--- Entries shown Enclosed Below ---
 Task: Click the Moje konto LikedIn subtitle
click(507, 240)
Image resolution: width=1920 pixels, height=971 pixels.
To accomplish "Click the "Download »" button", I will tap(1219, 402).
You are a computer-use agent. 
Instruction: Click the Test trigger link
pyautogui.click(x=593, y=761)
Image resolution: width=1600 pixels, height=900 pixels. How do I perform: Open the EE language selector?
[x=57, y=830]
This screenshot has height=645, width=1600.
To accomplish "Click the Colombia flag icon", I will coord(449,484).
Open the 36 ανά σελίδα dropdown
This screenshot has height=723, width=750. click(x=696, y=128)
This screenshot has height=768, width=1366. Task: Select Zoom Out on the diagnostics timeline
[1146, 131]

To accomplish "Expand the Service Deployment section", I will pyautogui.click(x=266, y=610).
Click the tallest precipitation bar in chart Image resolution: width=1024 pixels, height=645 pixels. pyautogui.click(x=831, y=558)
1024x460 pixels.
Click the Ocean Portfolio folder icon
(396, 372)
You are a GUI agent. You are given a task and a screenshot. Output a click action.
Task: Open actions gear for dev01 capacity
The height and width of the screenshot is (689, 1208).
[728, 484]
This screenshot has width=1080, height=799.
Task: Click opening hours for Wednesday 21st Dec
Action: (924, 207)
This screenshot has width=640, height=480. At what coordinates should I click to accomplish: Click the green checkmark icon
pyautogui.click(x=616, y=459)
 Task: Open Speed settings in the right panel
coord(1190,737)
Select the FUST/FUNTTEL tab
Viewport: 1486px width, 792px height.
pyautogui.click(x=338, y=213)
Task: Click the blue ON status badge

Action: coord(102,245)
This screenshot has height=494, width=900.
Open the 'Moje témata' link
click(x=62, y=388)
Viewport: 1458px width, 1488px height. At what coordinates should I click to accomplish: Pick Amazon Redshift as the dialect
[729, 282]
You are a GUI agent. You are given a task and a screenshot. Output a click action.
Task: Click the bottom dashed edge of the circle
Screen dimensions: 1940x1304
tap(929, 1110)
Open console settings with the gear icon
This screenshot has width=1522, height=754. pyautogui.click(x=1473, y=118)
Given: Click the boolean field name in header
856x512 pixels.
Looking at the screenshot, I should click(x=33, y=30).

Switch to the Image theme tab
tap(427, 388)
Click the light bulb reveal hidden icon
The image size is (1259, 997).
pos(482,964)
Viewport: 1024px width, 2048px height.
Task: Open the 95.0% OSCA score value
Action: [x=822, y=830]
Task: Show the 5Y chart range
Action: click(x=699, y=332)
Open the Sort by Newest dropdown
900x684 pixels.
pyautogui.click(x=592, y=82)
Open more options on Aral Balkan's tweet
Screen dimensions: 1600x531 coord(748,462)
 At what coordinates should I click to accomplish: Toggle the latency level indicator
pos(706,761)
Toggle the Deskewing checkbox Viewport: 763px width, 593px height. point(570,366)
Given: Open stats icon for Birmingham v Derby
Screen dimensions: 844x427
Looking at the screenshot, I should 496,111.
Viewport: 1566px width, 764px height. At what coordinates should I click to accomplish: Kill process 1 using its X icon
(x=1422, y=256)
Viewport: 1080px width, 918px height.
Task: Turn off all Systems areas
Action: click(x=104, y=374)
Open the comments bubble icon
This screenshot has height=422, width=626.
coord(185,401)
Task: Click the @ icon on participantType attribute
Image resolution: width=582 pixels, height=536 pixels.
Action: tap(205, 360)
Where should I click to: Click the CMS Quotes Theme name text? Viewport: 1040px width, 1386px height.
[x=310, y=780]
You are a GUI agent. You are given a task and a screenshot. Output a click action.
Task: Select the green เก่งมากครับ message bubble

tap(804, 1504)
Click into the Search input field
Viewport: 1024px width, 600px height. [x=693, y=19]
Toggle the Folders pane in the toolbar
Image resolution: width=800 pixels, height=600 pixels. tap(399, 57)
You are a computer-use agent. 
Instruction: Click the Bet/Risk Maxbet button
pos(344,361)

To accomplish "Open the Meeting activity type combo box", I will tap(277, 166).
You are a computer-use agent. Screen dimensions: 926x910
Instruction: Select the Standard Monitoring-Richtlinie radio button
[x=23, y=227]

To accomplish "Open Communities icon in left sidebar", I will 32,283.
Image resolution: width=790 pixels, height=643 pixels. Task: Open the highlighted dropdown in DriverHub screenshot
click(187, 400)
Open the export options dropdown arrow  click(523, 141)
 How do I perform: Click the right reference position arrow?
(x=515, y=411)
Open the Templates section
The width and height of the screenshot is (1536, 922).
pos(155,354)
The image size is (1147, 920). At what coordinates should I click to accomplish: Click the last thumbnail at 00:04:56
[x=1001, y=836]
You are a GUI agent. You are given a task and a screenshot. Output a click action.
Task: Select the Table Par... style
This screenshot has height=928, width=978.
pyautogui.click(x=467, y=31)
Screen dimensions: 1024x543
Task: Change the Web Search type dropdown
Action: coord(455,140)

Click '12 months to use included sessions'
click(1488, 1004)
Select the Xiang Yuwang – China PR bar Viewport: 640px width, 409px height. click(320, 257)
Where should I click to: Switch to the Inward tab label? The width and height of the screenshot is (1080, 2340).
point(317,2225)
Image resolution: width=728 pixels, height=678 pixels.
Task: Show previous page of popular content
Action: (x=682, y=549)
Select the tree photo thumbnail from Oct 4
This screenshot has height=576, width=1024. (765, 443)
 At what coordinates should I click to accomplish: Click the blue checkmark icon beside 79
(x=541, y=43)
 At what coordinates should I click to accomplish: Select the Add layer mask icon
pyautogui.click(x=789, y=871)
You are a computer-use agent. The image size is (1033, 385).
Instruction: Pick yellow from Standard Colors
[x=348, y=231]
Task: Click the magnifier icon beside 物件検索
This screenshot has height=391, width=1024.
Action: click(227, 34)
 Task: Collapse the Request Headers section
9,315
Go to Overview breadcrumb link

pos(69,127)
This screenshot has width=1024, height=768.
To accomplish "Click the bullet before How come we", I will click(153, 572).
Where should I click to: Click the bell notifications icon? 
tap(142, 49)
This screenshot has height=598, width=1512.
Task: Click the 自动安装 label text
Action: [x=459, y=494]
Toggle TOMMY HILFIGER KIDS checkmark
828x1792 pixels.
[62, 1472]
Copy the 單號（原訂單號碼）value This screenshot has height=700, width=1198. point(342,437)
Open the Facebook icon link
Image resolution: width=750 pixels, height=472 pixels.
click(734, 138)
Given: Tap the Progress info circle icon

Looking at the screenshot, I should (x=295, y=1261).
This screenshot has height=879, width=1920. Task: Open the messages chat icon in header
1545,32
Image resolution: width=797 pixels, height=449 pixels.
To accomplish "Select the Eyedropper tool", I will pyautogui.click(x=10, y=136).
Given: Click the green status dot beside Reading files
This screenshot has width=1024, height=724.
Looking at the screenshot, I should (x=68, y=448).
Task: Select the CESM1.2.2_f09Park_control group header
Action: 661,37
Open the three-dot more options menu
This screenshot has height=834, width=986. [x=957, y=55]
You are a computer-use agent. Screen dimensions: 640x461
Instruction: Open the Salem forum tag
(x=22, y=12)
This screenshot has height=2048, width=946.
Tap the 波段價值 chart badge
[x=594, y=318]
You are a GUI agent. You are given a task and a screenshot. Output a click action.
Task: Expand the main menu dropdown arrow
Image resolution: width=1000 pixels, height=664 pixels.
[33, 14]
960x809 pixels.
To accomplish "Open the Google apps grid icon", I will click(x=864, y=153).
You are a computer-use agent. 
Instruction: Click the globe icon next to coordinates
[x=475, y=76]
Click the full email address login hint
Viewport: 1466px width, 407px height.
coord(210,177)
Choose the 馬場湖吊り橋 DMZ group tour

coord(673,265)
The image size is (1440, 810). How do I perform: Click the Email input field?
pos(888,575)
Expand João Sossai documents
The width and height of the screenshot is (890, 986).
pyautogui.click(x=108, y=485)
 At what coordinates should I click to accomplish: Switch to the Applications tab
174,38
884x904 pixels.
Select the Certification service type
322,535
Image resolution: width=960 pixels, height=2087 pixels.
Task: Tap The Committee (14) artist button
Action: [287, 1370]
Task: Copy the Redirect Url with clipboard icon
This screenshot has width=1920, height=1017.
--- End of Enclosed Entries shown ---
# Task objective
Copy out the range of lines above starting at the line with "Screen dimensions: 844x427" and ending at the line with "Task: Click the @", exactly and including both.

# Your response
Screen dimensions: 844x427
Looking at the screenshot, I should 496,111.
Viewport: 1566px width, 764px height. At what coordinates should I click to accomplish: Kill process 1 using its X icon
(x=1422, y=256)
Viewport: 1080px width, 918px height.
Task: Turn off all Systems areas
Action: click(x=104, y=374)
Open the comments bubble icon
This screenshot has height=422, width=626.
coord(185,401)
Task: Click the @ icon on participantType attribute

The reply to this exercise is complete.